Missiles chinois pour l’Iran : une livraison annoncée qui teste déjà les sanctions
Un projet de livraison de lanceurs antiaériens portables chinois à l’Iran est rapporté par Reuters, mais Pékin et Islamabad le démentent. Au-delà des armes, l’affaire révèle la fragilité des mécanismes de contrôle au cœur d’une région déjà sous tension.
Publié par Harrison du Bus
Résumé de l'article
Reuters rapporte un contrat pouvant porter sur 300 à 400 systèmes antiaériens portables chinois destinés à l’Iran. La Chine et le Pakistan nient toute implication, tandis que les cadres de sanctions de l’ONU et de l’Union européenne renforcent l’enjeu politique de cette information.
À ce stade, aucune caisse d’armes n’a été montrée, aucun document contractuel n’a été publié et aucune autorité chinoise ou iranienne n’a confirmé l’opération. Pourtant, l’information publiée le 29 juillet par Reuters place déjà Pékin, Téhéran et Islamabad au centre d’une séquence diplomatique particulièrement sensible. L’agence, citant trois sources au fait du dossier, rapporte que l’Iran pourrait recevoir dans les prochaines semaines une première tranche de systèmes antiaériens portables fabriqués en Chine.
Le contrat évoqué porterait sur 300 à 400 lanceurs individuels, pour une valeur estimée entre 60 et 70 millions de dollars. Reuters cite notamment des systèmes de type QW-12 et FN-16, conçus pour engager des aéronefs à basse altitude. Mais les mêmes sources soulignent que le calendrier, les volumes et les modalités de mise en œuvre restent susceptibles d’évoluer. Cette réserve est essentielle : elle distingue un accord allégué d’une livraison effectivement constatée.

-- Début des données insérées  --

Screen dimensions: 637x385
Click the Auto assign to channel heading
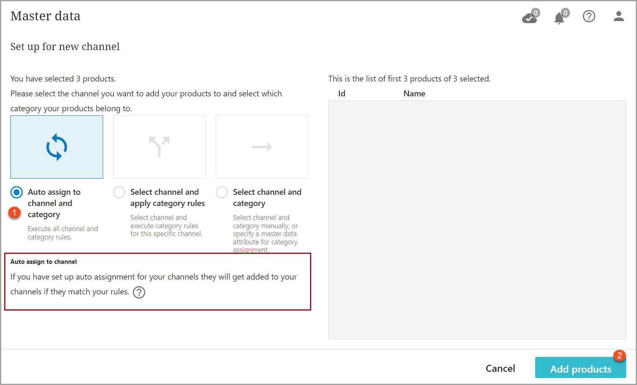[43, 262]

Pékin a rejeté les informations en les qualifiant de dénuées de fondement. L’armée pakistanaise a, elle aussi, nié toute participation à un transfert d’armes de Chine vers l’Iran. Selon Reuters, un itinéraire passant par l’ouest chinois et le Pakistan avait été envisagé. Le démenti pakistanais ne ferme donc pas seulement un débat logistique : il vise à écarter l’idée que le pays puisse servir de maillon opérationnel dans une opération susceptible de modifier les équilibres régionaux.

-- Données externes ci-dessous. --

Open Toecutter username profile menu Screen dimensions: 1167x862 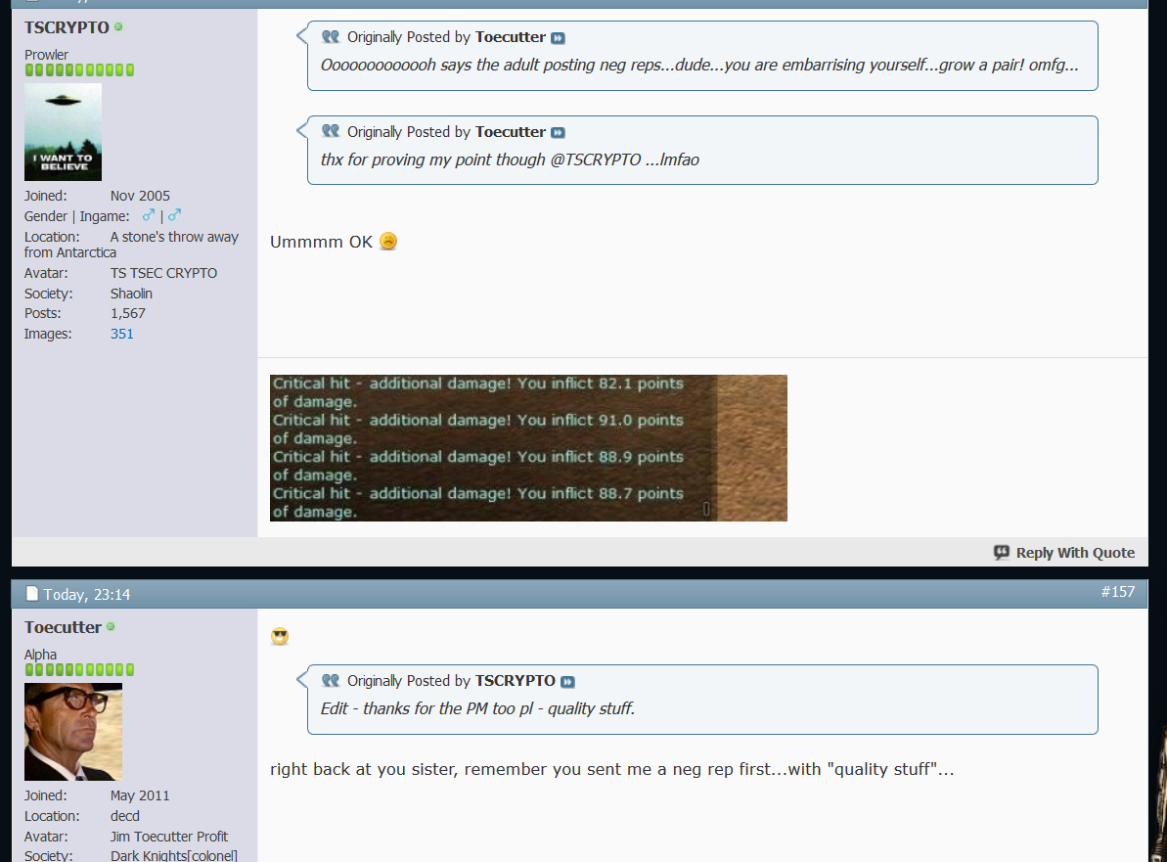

Une capacité dispersée et difficile à neutraliser
Les systèmes antiaériens portables ne possèdent ni la portée ni la puissance d’une batterie lourde intégrée à un réseau de défense aérienne. Leur intérêt militaire réside ailleurs. Ils peuvent être transportés par de petites équipes, dissimulés, déplacés rapidement et déployés à proximité d’installations sensibles. Dans un environnement où les infrastructures fixes sont repérées, visées ou endommagées, cette mobilité représente un avantage défensif concret.